▶ [Recorded information]:
BEGIN
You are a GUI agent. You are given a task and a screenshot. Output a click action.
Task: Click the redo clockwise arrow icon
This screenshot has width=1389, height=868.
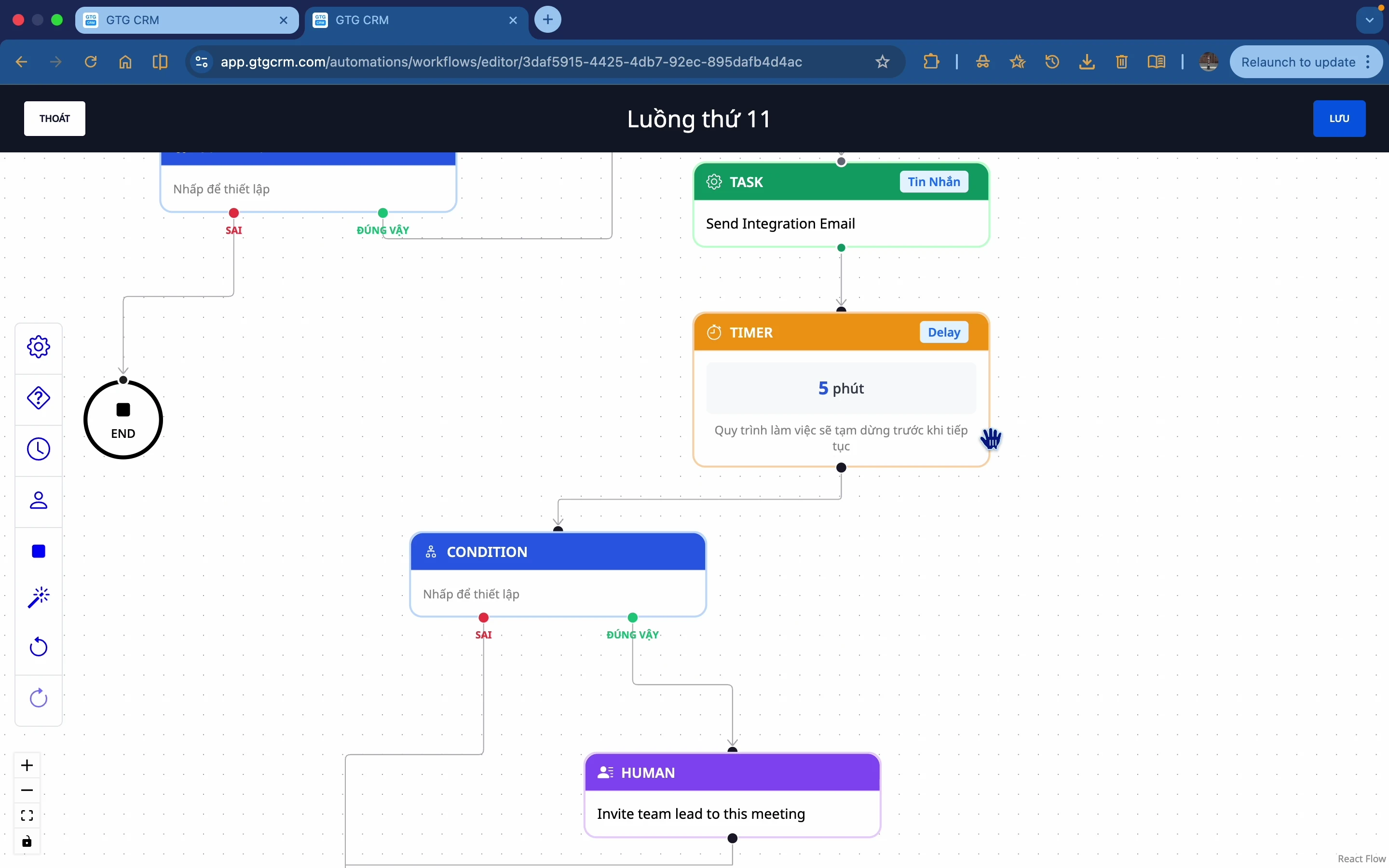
END
BEGIN
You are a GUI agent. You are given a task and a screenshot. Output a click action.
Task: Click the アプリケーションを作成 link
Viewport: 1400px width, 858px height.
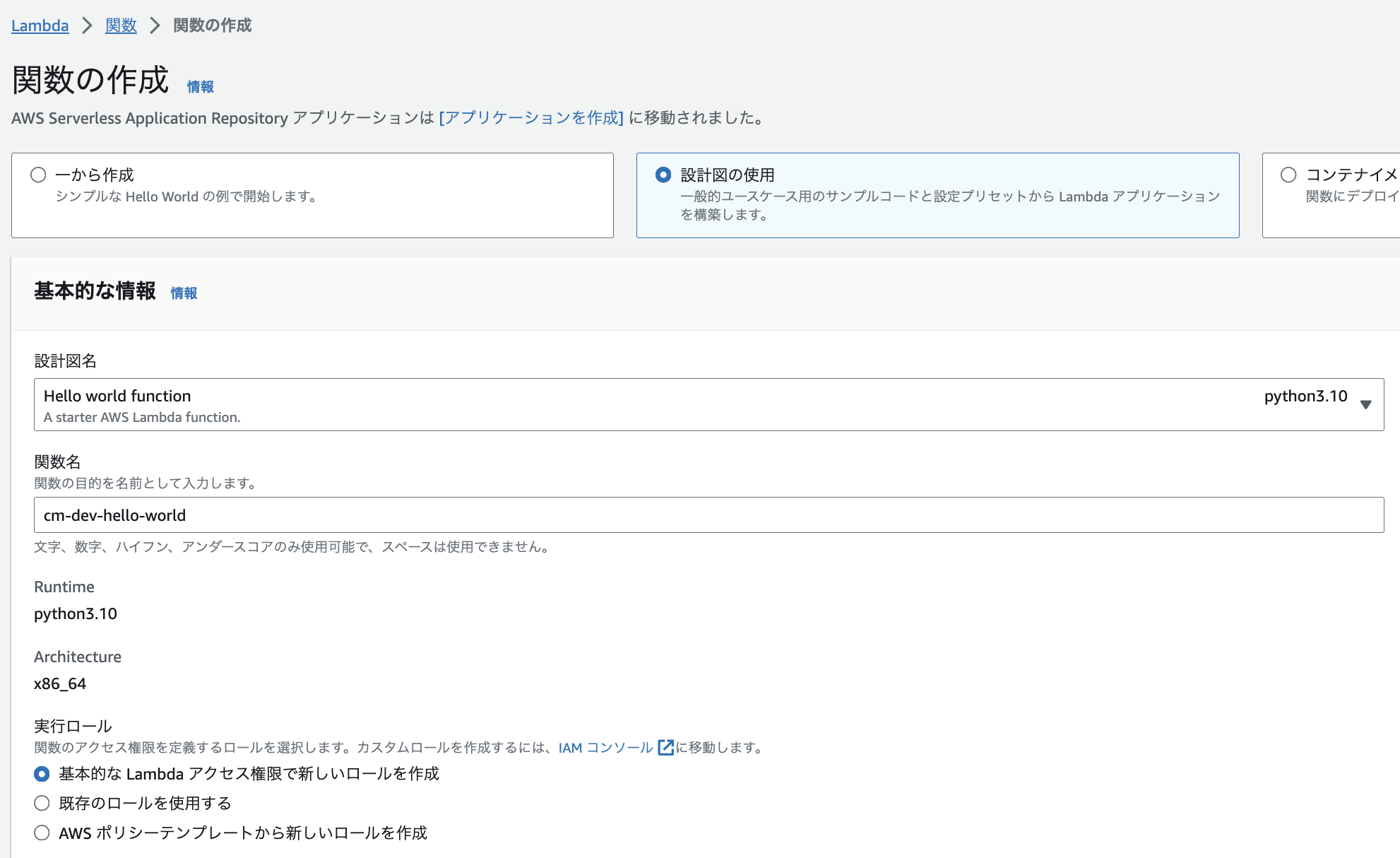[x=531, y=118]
END
▶ [Prompt]:
From the entries above, print the lines beginning at the one with "Task: Click the redo clockwise arrow icon" and stopping after the one with "This screenshot has width=1389, height=868.", exactly as written and with nothing else.

▶ [Answer for the task]:
Task: Click the redo clockwise arrow icon
This screenshot has width=1389, height=868.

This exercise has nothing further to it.